A civil engineering–aware progressive learning framework for reliable diagnosis of concrete surface pathologies
摘要
Accurate discrimination between visually similar deterioration patterns is essential for reliable decision-making in building pathology and rehabilitation planning. Conventional deep-learning studies emphasise model architecture but often overlook the domain-specific visual characteristics that drive misclassification in real inspections. This study introduces a civil-engineering–guided training framework comprising (i) non-destructive quality assessment, (ii) a Civil-Engineering–Aware Augmentation pipeline (CEAA), (iii) diagnostic-preserving stratified partitioning (CEASS), and (iv) a two-stage progressive learning strategy. The approach is evaluated using the BD3 dataset containing seven deterioration types from reinforced-concrete structures.

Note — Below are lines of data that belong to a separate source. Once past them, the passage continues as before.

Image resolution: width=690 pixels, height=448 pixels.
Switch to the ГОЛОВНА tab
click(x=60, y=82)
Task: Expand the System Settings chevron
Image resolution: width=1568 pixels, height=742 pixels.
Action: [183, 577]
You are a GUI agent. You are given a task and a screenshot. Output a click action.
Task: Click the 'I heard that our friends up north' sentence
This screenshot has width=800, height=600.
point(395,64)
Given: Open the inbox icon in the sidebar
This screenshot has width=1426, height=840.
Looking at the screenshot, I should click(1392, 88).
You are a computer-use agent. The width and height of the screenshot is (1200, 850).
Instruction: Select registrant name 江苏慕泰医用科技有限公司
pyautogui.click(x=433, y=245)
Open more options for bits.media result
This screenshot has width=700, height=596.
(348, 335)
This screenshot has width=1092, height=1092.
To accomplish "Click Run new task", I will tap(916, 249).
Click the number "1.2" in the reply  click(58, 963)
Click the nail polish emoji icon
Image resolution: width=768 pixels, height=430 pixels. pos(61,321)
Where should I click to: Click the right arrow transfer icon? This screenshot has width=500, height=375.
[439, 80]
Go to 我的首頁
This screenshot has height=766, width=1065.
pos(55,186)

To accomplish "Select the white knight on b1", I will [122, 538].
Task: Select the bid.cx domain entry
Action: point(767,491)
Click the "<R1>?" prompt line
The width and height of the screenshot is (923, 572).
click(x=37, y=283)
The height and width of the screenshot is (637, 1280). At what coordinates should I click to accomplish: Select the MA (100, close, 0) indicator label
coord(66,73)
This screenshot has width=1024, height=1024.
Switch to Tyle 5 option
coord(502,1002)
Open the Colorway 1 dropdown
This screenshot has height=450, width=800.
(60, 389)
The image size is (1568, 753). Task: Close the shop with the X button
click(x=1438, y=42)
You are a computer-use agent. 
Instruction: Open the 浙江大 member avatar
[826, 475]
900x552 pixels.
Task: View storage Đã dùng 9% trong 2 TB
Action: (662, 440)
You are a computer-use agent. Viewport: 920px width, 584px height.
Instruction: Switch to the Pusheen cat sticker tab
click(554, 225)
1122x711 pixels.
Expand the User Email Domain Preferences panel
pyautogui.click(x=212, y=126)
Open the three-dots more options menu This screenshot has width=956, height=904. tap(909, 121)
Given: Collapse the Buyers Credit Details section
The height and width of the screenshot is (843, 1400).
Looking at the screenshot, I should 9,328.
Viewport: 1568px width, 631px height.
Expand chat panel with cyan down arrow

CEAA enriches defect variability and produces a balanced 14,000-image dataset, while CEASS maintains diagnostic sensitivity across training, validation and testing splits. Progressive learning enables each model to first acquire authentic deterioration morphology and subsequently refine fine-grained defect boundaries.Three architectures AlexNet, MobileNetV2 and ViT-Patch16 were trained using architecture-appropriate configurations and evaluated on 2100 held-out validation images. The framework substantially reduced misclassification without requiring architectural modification, achieving final accuracies of 99.24%, 99.76% and 99.86% respectively, with only 16, 5 and 4 misclassifications. These improvements arise from enhanced boundary representation, increased intra-class variability and stabilised convergence, collectively producing a generalisable performance gain. The proposed strategy offers a practical, reproducible pipeline for high-accuracy defect identification and supports broader applications in structural pathology and rehabilitation workflows.